--- Begin DOCUMENT EXCERPT ---

[pulseaudio-discuss] Understanding PulseSimple Large Memory Allocations

Ryan McClue re.mcclue at protonmail.com
Tue Oct 5 21:14:51 UTC 2021


Thanks Sean,
What threw me was that VTune has one column Memory Allocated and another Memory Used.
Both were ~200MB. Using htop I was able to verify what you said.
Perhaps VTune needs to change their naming!

--
Ryan McClue, Sydney

‐‐‐‐‐‐‐ Original Message ‐‐‐‐‐‐‐

On Tuesday, October 5th, 2021 at 8:19 AM, Sean Greenslade <sean at seangreenslade.com> wrote:

> On Sun, Oct 03, 2021 at 07:44:13AM +0000, Ryan McClue wrote:
>
> > I'm on an Ubuntu system and want to write to a PCM buffer and play it.
> >
> > I created the most basic C program that only calls pa_simple_new(). I
> >
> > launched this program into Intel VTune and performed a Memory
> >
> > Consumption analysis. It showed that libpulsecommon.so allocates
> >
> > ~200MB and pa_simple_new() allocates ~67MB. Why is so much memory
> >
> > allocated?
>
> Hi, Ryan.
>
> There are a few subtleties in Linux with regards to memory usage. First,
>
> I recommend taking a look at the usage through a tool like "top", and
>
> notice that it reports three separete values for memory usage: VIRT,
>
> RES, and SHR. These stand for Virtual, Resident, and Shared. Each of
>
> these behaves a little differently.
>
> VIRT is how many kilobytes of memory address space is currently used by
>
> the application. This includes all memory allocations, memory mapped
>
> files, libraries, and anything else that gets addressed by memory. But
>
> just because something is using memory address space doesn't necessarily
>
> mean that it's using physical memory.

--- End DOCUMENT EXCERPT ---
--- Begin MATERIAL SHOWN ---

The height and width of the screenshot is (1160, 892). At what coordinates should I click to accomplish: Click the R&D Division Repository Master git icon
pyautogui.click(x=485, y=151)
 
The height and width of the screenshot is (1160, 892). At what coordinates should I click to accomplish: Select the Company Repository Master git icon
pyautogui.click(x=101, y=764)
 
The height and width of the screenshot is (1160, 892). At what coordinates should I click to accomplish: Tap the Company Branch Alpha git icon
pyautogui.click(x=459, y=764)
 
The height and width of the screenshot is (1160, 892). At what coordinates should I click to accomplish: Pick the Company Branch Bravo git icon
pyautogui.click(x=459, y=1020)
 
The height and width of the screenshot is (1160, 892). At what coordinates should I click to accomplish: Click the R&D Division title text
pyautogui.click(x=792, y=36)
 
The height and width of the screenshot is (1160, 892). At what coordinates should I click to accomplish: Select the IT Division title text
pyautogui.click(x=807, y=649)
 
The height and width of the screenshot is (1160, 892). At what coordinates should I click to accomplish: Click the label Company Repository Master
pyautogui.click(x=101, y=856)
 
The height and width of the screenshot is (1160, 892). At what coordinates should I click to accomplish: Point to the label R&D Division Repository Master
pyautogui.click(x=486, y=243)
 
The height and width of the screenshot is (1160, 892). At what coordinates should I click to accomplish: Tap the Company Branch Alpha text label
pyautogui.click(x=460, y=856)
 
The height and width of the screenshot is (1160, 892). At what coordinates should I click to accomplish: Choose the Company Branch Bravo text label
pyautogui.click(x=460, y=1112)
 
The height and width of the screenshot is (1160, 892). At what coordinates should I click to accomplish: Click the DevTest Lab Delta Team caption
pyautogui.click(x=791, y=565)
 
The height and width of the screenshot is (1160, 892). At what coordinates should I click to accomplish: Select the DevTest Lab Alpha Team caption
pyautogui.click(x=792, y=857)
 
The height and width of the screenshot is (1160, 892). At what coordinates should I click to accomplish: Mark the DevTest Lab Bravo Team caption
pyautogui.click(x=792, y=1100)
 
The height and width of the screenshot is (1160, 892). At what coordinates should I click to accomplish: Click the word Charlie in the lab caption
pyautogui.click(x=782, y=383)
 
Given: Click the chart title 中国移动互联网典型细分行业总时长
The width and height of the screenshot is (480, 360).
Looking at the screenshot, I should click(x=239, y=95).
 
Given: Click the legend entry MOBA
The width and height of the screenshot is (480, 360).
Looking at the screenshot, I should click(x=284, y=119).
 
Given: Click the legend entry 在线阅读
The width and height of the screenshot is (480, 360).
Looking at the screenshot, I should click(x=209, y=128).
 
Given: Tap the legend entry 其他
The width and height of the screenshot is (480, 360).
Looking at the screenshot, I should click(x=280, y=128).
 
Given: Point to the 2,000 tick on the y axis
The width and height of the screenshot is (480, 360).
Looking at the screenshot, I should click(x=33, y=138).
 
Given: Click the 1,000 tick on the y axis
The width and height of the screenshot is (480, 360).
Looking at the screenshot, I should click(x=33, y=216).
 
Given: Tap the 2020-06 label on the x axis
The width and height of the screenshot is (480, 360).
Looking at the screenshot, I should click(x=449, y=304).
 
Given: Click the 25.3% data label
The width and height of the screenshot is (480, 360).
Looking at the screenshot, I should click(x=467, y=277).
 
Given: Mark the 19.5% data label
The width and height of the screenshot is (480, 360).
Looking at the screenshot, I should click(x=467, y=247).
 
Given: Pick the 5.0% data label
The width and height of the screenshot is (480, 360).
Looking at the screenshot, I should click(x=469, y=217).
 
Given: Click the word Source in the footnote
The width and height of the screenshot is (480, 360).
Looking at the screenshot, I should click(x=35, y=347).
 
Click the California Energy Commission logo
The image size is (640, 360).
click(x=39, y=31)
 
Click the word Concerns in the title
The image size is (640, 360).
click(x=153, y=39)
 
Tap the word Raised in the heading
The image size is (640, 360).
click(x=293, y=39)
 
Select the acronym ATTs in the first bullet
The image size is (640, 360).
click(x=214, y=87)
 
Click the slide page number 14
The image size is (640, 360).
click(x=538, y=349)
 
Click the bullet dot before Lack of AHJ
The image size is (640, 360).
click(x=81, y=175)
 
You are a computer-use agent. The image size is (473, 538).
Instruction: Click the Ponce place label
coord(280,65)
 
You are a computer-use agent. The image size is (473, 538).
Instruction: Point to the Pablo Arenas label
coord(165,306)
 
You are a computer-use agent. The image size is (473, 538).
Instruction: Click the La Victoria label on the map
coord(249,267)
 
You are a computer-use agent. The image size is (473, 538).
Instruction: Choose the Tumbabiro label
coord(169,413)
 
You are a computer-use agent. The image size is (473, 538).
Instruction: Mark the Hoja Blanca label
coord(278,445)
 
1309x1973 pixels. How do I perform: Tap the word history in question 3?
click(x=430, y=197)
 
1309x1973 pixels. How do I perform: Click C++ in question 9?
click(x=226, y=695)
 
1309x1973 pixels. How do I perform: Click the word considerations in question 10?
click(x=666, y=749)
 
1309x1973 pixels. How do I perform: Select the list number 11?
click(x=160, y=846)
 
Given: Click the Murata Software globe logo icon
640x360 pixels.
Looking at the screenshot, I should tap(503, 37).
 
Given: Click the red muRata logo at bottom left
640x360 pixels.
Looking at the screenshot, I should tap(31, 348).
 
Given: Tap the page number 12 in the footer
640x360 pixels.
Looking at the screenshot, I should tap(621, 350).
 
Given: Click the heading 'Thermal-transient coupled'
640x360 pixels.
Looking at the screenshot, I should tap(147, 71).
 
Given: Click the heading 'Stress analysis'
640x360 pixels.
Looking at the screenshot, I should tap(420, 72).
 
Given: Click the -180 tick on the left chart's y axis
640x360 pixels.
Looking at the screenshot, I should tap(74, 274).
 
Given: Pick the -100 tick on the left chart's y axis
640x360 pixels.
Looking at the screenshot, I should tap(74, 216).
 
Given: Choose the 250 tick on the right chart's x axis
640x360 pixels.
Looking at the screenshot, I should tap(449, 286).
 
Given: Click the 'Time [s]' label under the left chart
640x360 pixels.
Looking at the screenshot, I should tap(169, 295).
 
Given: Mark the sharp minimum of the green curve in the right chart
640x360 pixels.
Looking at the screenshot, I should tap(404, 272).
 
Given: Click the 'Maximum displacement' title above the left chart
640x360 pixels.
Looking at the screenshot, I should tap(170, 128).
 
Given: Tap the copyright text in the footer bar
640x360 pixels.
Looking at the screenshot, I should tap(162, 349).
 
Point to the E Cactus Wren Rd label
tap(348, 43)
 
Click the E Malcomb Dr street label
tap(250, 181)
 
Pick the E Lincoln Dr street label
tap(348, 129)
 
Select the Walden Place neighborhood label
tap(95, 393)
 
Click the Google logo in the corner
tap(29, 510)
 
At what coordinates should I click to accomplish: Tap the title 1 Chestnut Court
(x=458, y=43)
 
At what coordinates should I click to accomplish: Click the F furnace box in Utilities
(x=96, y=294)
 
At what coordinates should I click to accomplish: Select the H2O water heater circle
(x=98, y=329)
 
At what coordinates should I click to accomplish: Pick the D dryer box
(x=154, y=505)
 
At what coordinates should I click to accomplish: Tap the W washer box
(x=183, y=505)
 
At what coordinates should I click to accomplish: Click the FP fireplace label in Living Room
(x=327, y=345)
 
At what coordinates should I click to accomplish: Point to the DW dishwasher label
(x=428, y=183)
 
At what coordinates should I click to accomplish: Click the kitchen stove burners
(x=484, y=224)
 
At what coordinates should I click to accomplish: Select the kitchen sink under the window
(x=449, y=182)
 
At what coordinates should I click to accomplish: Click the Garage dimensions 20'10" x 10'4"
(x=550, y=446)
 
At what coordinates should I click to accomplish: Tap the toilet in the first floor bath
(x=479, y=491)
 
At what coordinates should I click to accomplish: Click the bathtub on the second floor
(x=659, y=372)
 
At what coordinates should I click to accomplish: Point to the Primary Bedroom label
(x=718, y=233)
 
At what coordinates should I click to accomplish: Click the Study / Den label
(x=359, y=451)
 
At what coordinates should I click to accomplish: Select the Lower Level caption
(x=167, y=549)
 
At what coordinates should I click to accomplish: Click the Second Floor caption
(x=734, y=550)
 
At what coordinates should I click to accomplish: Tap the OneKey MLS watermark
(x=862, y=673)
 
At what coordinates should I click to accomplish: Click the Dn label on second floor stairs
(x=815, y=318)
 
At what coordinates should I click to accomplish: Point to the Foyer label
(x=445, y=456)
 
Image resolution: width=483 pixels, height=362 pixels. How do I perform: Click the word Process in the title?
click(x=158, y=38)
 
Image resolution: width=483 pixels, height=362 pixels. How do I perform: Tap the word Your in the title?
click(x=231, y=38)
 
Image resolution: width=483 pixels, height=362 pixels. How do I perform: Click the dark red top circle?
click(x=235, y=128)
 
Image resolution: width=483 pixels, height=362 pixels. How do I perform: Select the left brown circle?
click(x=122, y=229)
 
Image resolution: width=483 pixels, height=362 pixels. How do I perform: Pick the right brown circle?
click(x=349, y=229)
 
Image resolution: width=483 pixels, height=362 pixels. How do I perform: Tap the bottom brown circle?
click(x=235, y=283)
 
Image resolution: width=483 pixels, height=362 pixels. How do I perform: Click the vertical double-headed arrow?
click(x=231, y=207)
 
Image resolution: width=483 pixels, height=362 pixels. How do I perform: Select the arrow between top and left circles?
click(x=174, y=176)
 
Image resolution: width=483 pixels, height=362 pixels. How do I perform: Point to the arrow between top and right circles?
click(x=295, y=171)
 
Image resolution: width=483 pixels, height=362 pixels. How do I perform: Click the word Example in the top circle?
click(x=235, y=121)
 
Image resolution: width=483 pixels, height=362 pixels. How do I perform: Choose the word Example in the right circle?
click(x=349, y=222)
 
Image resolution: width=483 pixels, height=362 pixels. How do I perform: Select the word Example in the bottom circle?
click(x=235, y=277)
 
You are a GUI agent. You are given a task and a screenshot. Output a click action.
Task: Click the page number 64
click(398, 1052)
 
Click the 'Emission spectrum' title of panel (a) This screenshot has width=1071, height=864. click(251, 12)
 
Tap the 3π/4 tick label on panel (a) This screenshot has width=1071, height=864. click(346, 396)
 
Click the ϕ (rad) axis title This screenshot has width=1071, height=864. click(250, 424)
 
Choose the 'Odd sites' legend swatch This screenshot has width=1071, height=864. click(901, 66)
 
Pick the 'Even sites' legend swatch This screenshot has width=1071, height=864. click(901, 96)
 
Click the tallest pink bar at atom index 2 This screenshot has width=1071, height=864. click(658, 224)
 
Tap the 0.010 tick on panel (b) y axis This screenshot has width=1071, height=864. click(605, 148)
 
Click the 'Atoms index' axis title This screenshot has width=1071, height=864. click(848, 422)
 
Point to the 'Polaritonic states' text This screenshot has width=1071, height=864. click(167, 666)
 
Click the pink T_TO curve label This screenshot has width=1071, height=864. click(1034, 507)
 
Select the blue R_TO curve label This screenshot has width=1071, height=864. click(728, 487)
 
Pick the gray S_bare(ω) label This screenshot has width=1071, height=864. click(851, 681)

--- End MATERIAL SHOWN ---

◆ SET OF TASKS
a: Based on the pulseaudio-discuss message, decide whether each statement agrees with it: (i) VTune showed pa_simple_new() allocating about 67MB; (ii) Ryan used htop to confirm what Sean said; (iii) VTune's Memory Allocated and Memory Used columns showed very different figures. Answer yes or no for each, and quote the exact words that decide it.
b: Translate this sentence from the pulseaudio-discuss message into Spanish: "What threw me was that VTune has one column Memory Allocated and another Memory Used."
c: Reproduce the stretch of the pulseaudio-discuss message from "[pulseaudio-discuss] Understanding PulseSimple" through "what you said.".

◆ SOLVED TASKS
a:
(i) Yes: "pa_simple_new() allocates ~67MB"
(ii) Yes: "Using htop I was able to verify what you said."
(iii) No: "Both were ~200MB."

b: Lo que me confundió fue que VTune tiene una columna Memory Allocated y otra Memory Used.

c:
[pulseaudio-discuss] Understanding PulseSimple Large Memory Allocations

Ryan McClue re.mcclue at protonmail.com
Tue Oct 5 21:14:51 UTC 2021


Thanks Sean,
What threw me was that VTune has one column Memory Allocated and another Memory Used.
Both were ~200MB. Using htop I was able to verify what you said.